But surely, that’s unreasonable to reduce this year’s profits by an artificially high depreciation amount and thereby reduce the retained earnings figure to carry forward into the future.
So (and this is only “good practice”, it’s not mandatory) we can make an annual transfer to Retained Earnings to compensate Retained Earnings to the extent that the depreciation calculated on the revalued asset exceeds the depreciation that would have been charged on the asset had we not revalued it.
That then explains why each year we (may) put through the double entry:-
Dr Revaluation Reserve
Cr Retained Earnings
with the amount that represents the excess depreciation for the yearOK?
January 16, 2014 at 4:38 am #154108Thank you very much sir,, I appreciate for yor timely response, your explanation is well structured, I got the concept. Thank you once again.
January 30, 2014 at 8:09 pm #154686You’re welcome
February 13, 2014 at 8:44 am #158517Hi there,
Thank you for previous posts and replies.
Can you please advise on a situation when there is a revaluation decrease and depreciation?
If there is a revaluation increase we do the following: Increase Asset Value, Increase Reval Reserve and Increase Accumulated Depreciation (Dr Asset, Dr Acc’d Dep,n & Cr Reval Surplus)
But do we do just the opposite of the above when its a decrease in value?
Thank you,
Art
February 13, 2014 at 9:26 am #158527Yes, you’re general idea is correct – it’s a change in an accounting estimate so there’s no retrospective adjustment
However, your stated entry for a revaluation upwards is not as you have written.
Debit Provision for Depreciation and Credit Revaluation Reserve.
If the revaluation is greater than the accumulated depreciation, the amount by which revaluation exceeds accumulated depreciation will be debited to the asset account
The depreciation from the date of revaluation is then based on the revised value and is charged over the estimated (maybe revised) useful life of this revalued asset
OK?
February 13, 2014 at 11:26 am #158545Thank you very much Mike! I get what you mean re upwards revaluation.
But I didnt quite get about downward revaluation – do we Dr Revaluation Reserve & Dep’n and Cr what?
Suppose the situation: A property is revalued at year end to 10K from 17K. Remaining useful life is 20 years and its depreciated on a straight line basis.
What do we do here?Appreciate your advice!
Cheers,
Art
February 13, 2014 at 11:41 am #158548It depends whether there is an existing upwards revaluation relating to this particular property within the revaluation reserve.

**RECORDED INFORMATION:**
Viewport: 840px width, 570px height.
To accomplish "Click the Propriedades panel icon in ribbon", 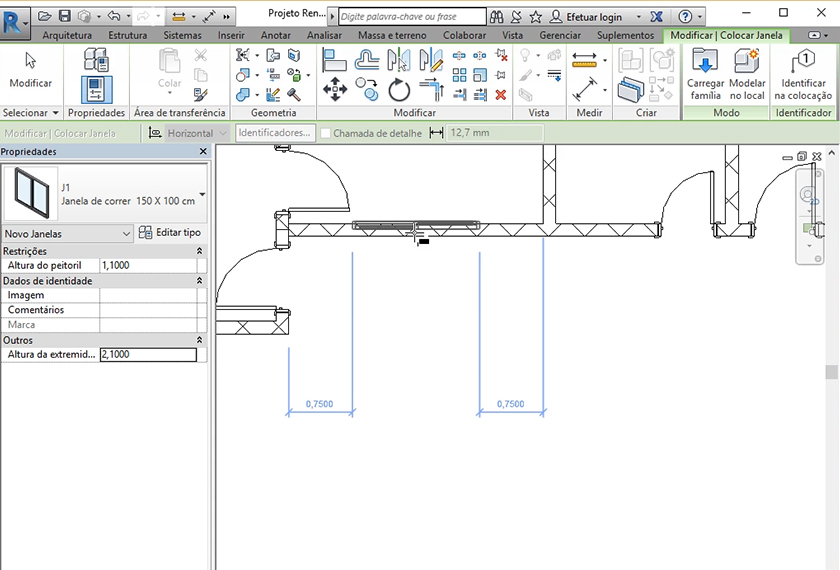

**LIST OF TASKS:**
1. Duplicate the part of the asset revaluation thread starting with "But surely, that’s" and going on through "you once again.".
2. According to the asset revaluation thread, what double entry may be put through each year for the excess depreciation?
The listing is not used for anything here.

**EXERCISE SOLUTIONS:**
1.
But surely, that’s unreasonable to reduce this year’s profits by an artificially high depreciation amount and thereby reduce the retained earnings figure to carry forward into the future.
So (and this is only “good practice”, it’s not mandatory) we can make an annual transfer to Retained Earnings to compensate Retained Earnings to the extent that the depreciation calculated on the revalued asset exceeds the depreciation that would have been charged on the asset had we not revalued it.
That then explains why each year we (may) put through the double entry:-
Dr Revaluation Reserve
Cr Retained Earnings
with the amount that represents the excess depreciation for the yearOK?
January 16, 2014 at 4:38 am #154108Thank you very much sir,, I appreciate for yor timely response, your explanation is well structured, I got the concept. Thank you once again.

2. Debit Revaluation Reserve and credit Retained Earnings.